Zack Hutchins
Director of Communications

For Release — Tuesday, February 15, 2005


Pathfinder AwardALBANY—Fourteen New York State elementary schools in all parts of the state will receive the highest honor given to schools by New York State's private sector: the 2005 Pathfinder Award. The Business Council gives this award to honor schools that show marked improvement from one year to the next on students' state test scores.

For the first time in the five years the awards have been presented, two charter schools will be among the recipients.

Roosevelt Children's Academy Charter School in Nassau County, and the South Buffalo Charter School in Erie County, showed significant improvement on state tests between 2003 and 2004.

Each winning school will receive its award at a local ceremony that will be announced separately. Award ceremonies will be scheduled over the next few months.

"The schools prove that improvement is possible in virtually all kinds of schools," said Business Council President Daniel B. Walsh. "They have shown that success comes after persistence and hard work.

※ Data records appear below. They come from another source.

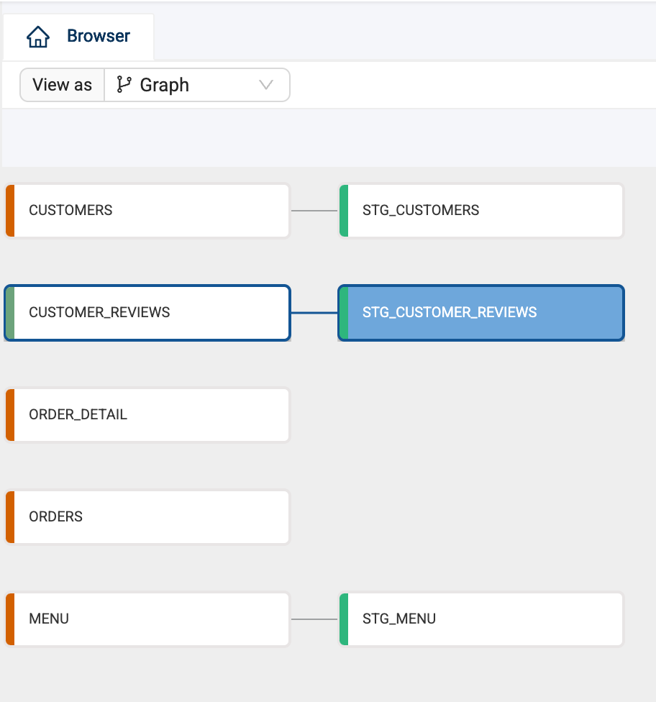Choose the ORDERS node
This screenshot has width=656, height=702.
(147, 517)
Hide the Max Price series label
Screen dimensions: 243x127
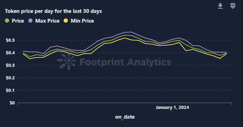48,21
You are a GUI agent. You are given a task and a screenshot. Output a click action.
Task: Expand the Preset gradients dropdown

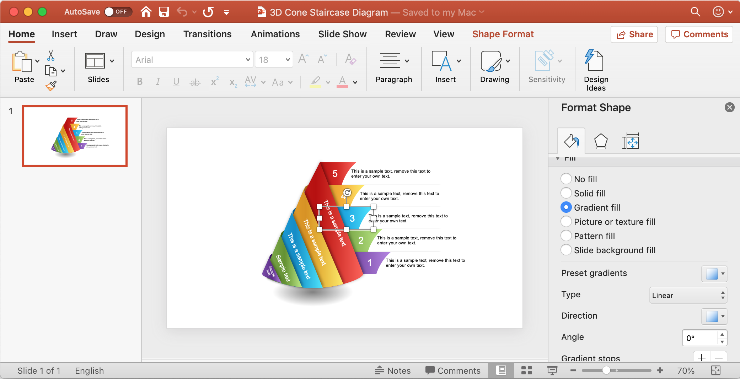714,274
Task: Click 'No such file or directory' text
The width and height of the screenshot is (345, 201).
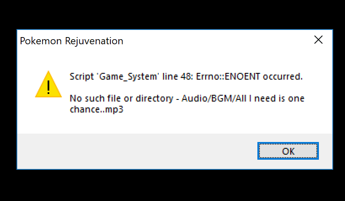Action: tap(121, 99)
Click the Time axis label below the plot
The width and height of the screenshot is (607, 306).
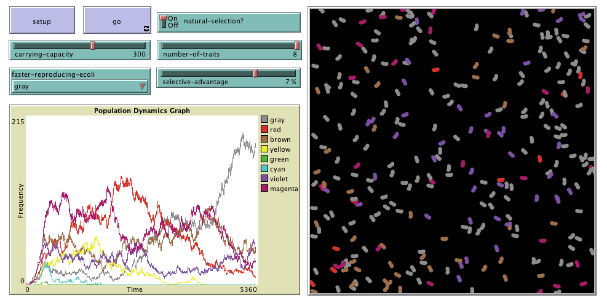(135, 289)
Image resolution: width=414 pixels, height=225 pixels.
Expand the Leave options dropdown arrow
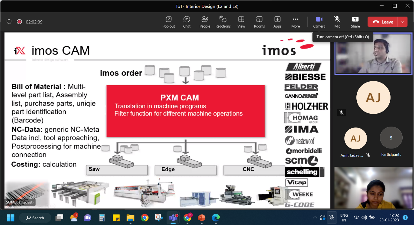[402, 22]
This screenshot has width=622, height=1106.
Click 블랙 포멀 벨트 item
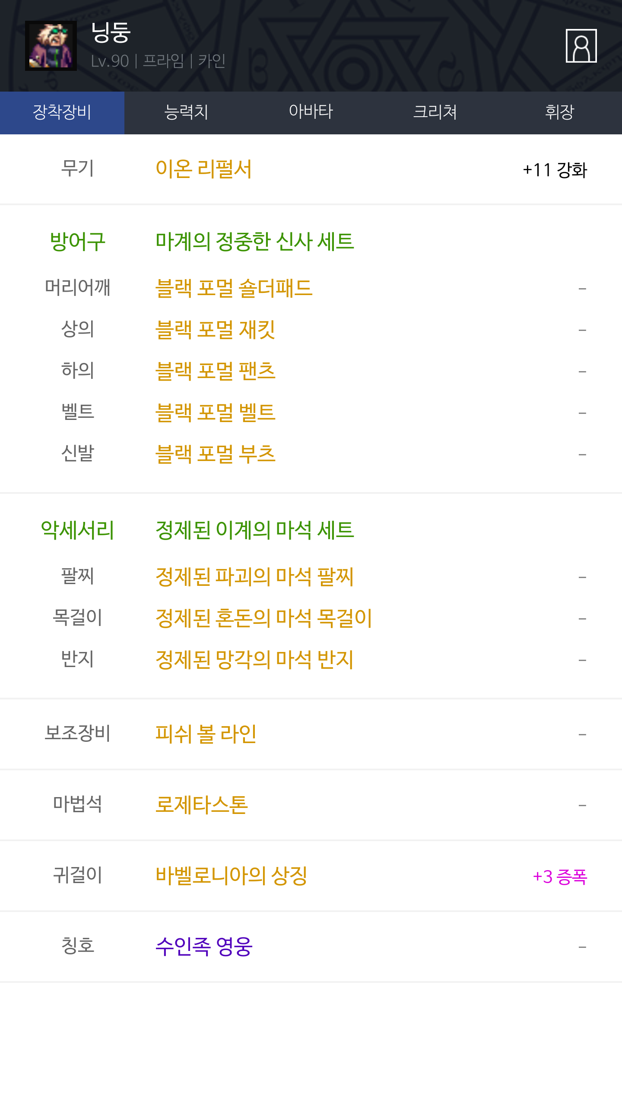coord(215,413)
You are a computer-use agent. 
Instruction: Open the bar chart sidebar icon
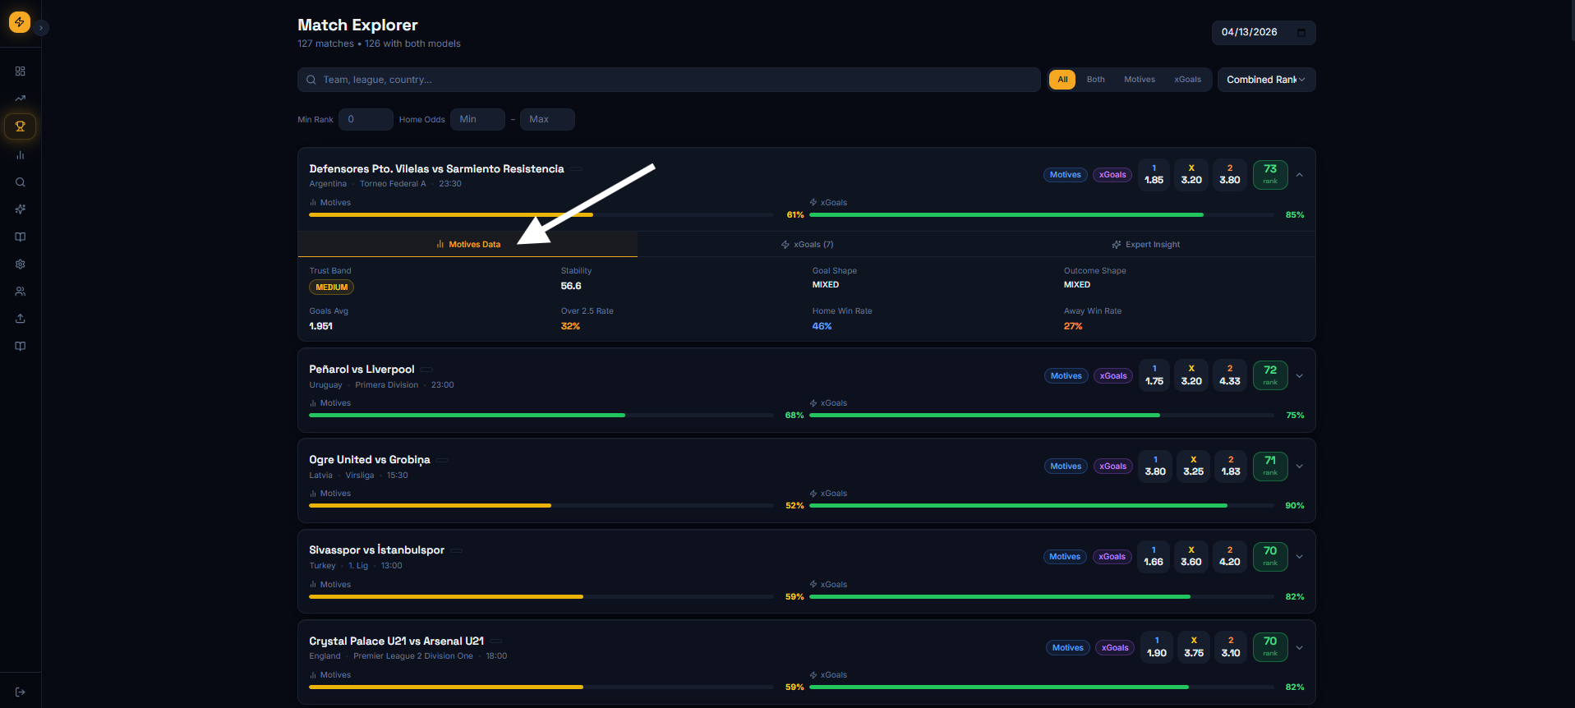pyautogui.click(x=21, y=155)
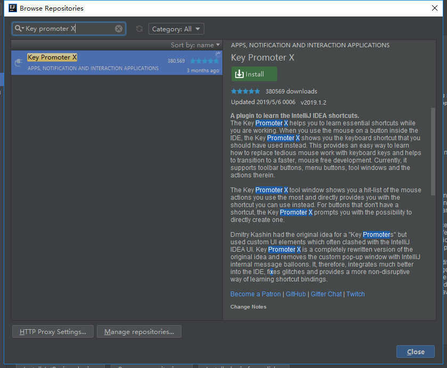Click the refresh repositories icon

pyautogui.click(x=139, y=29)
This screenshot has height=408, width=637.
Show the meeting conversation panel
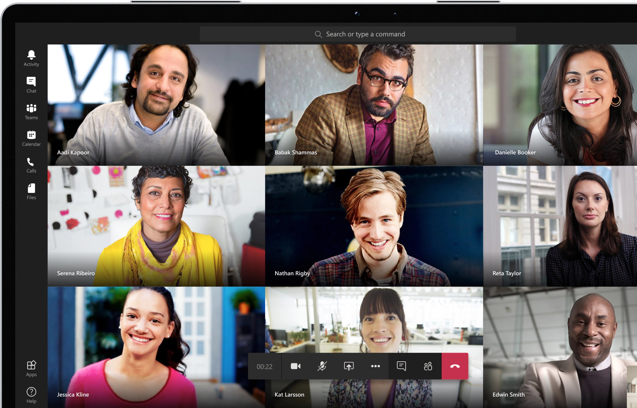pos(401,366)
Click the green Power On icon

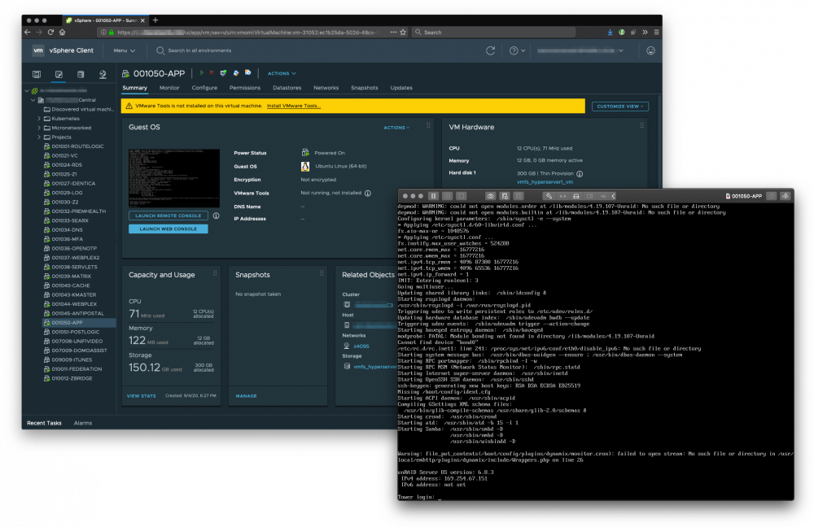click(201, 73)
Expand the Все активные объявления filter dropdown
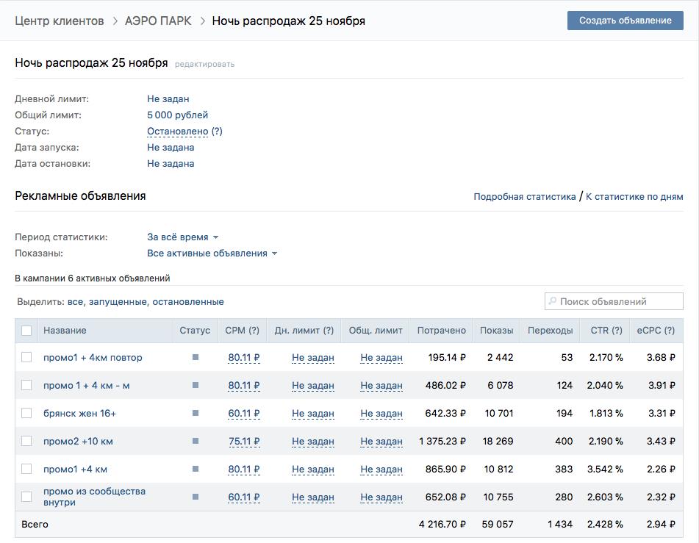The width and height of the screenshot is (699, 543). [x=212, y=253]
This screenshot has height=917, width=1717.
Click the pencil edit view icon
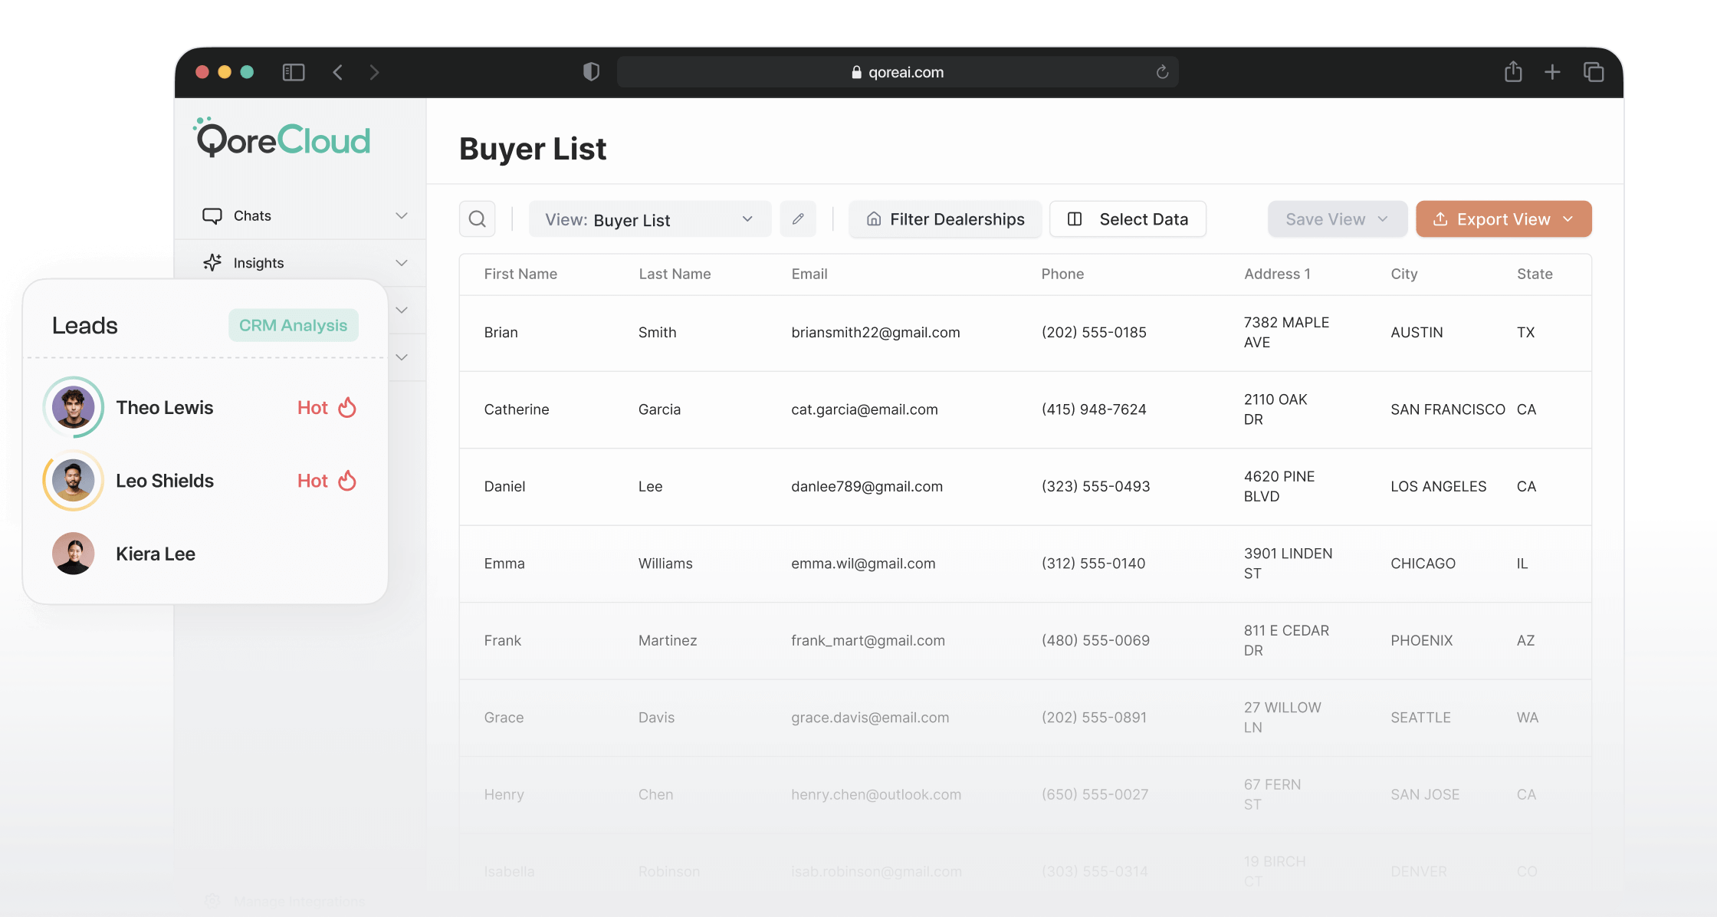[798, 219]
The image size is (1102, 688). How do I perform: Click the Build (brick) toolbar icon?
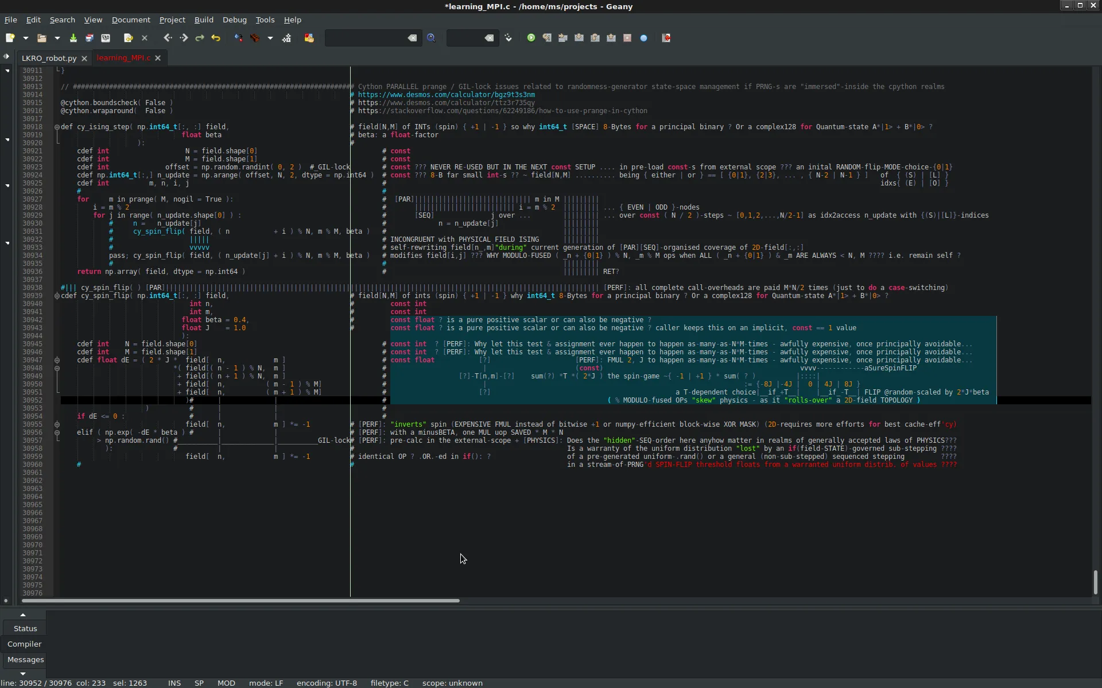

And we thank the teachers and students at the schools for showing the path to success."

The Council awards the Pathfinder Award to one or more schools in each of 12 regions of the state based on improvement in students' scores from one year to the next on the state's fourth-grade English Language Arts and math tests.

The 2005 Pathfinder Award winners are:

  English Language Arts Math
P.S. 137 (the John L. Bernstein School), New York City Community School District 1 in Manhattan 62 percent 78 percent
P.S. 11 (the Purvis J. Behan School), New York City Community School District 13 in Brooklyn 48 percent 18 percent
The Thomas S. O'Brien Academy of Science and Technology, Albany City School District in Albany County 28 percent 54 percent
Elizabethtown-Lewis Central School, Elizabethtown-Lewis Central School District in Essex County 36 percent 11 percent
Cleveland Elementary School, Central Square Central School District in Oswego County 11 percent 23 percent
Candor Elementary School, Candor Central School District in Tioga County 45 percent 19 percent
School 20 (the Henry Lomb School), Rochester City School District in Monroe County 127 percent 54 percent
The South Buffalo Charter School, Erie County 32 percent 44 percent
P.S. 3, Buffalo City School District in Erie County 47 percent 4 percent
School 5, Yonkers School District in Westchester County 48 percent 9 percent
Roosevelt Children's Academy Charter School in Nassau County 40 percent 21 percent
P.S. 106, New York City Community School District 27 in Queens 37 percent 18 percent
P.S. 65, New York City Community School District 27 in Queens 47 percent 11 percent
P.S. 315 Lab School, New York City Community School District 10 in the Bronx 102 percent 53 percent

Background on the Pathfinder Awards: The Pathfinder Award program is in its fifth year. Winning schools are chosen by The Council. The awards are based on a range of criteria, including improvement in scores and the number and percentage of students tested. In addition, at least half of a school's students must meet or exceed state standards on the fourth-grade English Language Arts (ELA) and math tests before the school can quality for the award.

The Business Council generally gives Pathfinder Awards to one or more public schools in each of 12 different regions across the state. These regions represent the state's judicial districts In some regions, if two schools show nearly identical levels of improvement, more than one may be recognized. Schools that win the award receive $1,000 for the school's programs, and a trophy in recognition of the achievement.

The employers that have provided support to the Pathfinder Awards are: Anheuser-Bush, Inc.; Apple Computers; Buck & Pulleyn; CH Energy Group; ChevronTexaco; Golub Corporation; Consolidated Edison, Inc.; Fleet Bank; Frontier Communciations; HSBC; KeyBank; KeySpan; Metropolitan Life; Pfizer; The Pike Company; The Pioneer Development Company; Racemark International, LP; Security Mututal Life Insurance Company; and State Farm Insurance Company.

Background on The Business Council's advocacy for education: The Business Council has long been an active and forceful advocate of policies to strengthen the performance and accountability of the state's public schools, and has encouraged businesses and business leaders to become active partners with schools in their efforts to improve.

For example, The Public Policy Institute used state data to design the prototype for the state's school report cards. Today school report cards are released annually to give schools, teachers, parents, and students a sense of how their schools are doing compared to schools in similar circumstances and their own performance of the previous year. The Council has also supported the state's new academic standards and state tests based on them that measure the performance of students and schools.